I thought the sign was amusing in that the "meaning" of the rock is unknown. You've got crappy flat fields all around - but good for crops, livestock, and raising a family. Then there's this hidden canyon with waterfalls n shit just a couple hours from your wife and teepee. Doesn't take a genius to figure out that this area was the OG man cave.

Continuing on we find the well-known 'A Busy Virgin'


'Peter Bakes a Bundt'


So the goal here is to take Lockhart Basin up into Moab, spending the night somewhere on the far side of Hurrah Pass. There's several issues with this:
1. Its seriously isolated. Like wait-a-few-days-before-you-see-somebody-else kind of isolated.
2. Its hard. On the KTM it would be a breeze. I'm not on the KTM. I'm on a 500 lbs iron pig.
3. There's nobody around to help me pick up that 500lbs. This is especially concerning if its laying on top of me.
4. There's still the issue of the rain last night. It's looking like this area got a heckuva lot more than further south.
5. The trail is 48 miles to Hurrah Pass. The first two-thirds of that are pretty easy so its the furthest section that could potentially cause problems.

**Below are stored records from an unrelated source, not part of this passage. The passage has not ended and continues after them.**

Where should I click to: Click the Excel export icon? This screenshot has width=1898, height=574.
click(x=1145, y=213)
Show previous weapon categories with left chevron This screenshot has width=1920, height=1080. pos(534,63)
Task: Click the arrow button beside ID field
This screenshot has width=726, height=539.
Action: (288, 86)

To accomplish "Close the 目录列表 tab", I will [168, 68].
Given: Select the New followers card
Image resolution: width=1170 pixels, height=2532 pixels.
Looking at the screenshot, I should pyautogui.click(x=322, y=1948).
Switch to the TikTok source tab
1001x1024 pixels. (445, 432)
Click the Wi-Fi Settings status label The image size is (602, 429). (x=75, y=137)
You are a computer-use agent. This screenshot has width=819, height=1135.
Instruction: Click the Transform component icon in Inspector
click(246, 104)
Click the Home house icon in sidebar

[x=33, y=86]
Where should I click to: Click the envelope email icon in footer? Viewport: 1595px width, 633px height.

But hey everything seems good to go and I have enough fuel on the bike to just make it back to town should I need to turn around even just before Hurrah. I decide to swing by Needles Outpost to top off my tanks just to be on the safe side.


Yeah okay a-holes you're not bringing this gas in on a pack mule. It's 40 miles to the next gas station, we're not talking about being on some deserted island somewhere. Screw it, I've got enough gas.


Yeah so right away I have to cross this.


There's a bunch of little puddles and one big one that I just barely have room to squeeze by, but otherwise the trail is pretty darn nice.




It takes about 18 miles before I hit any noteworthy terrain, right by the 1950's aircraft wreckage actually.


Nothing major. Small rock garden, a couple of steep washouts. Then at 18.5 miles I come to a crappy almost-can't-see-it barb wire fence strung across the trail.


My first thought is that there must have been a landslide and the trail is closed. So I parked the bike and removed some gear so I could hike up around the corner and survey the damage. Well as soon as I strip down and actually look at the gate I can see that its actually quite easy to open. Hmm. I noticed my headlight was on so I went back to the bike and took my key with me - I chuckled to myself as I pictured sand people descending on my now-protected bike crying, "UTINNI!" Hiking up around the corner not only revealed no landslide, but there was a much better area for fencing off the road if there was indeed a landslide ahead. Ah so that dumb fence must be an attempt to keep livestock where they belong. Wow what a bad spot for it! So I head back to the bike, throw all my gear on, mount up and...hmm my key won't turn.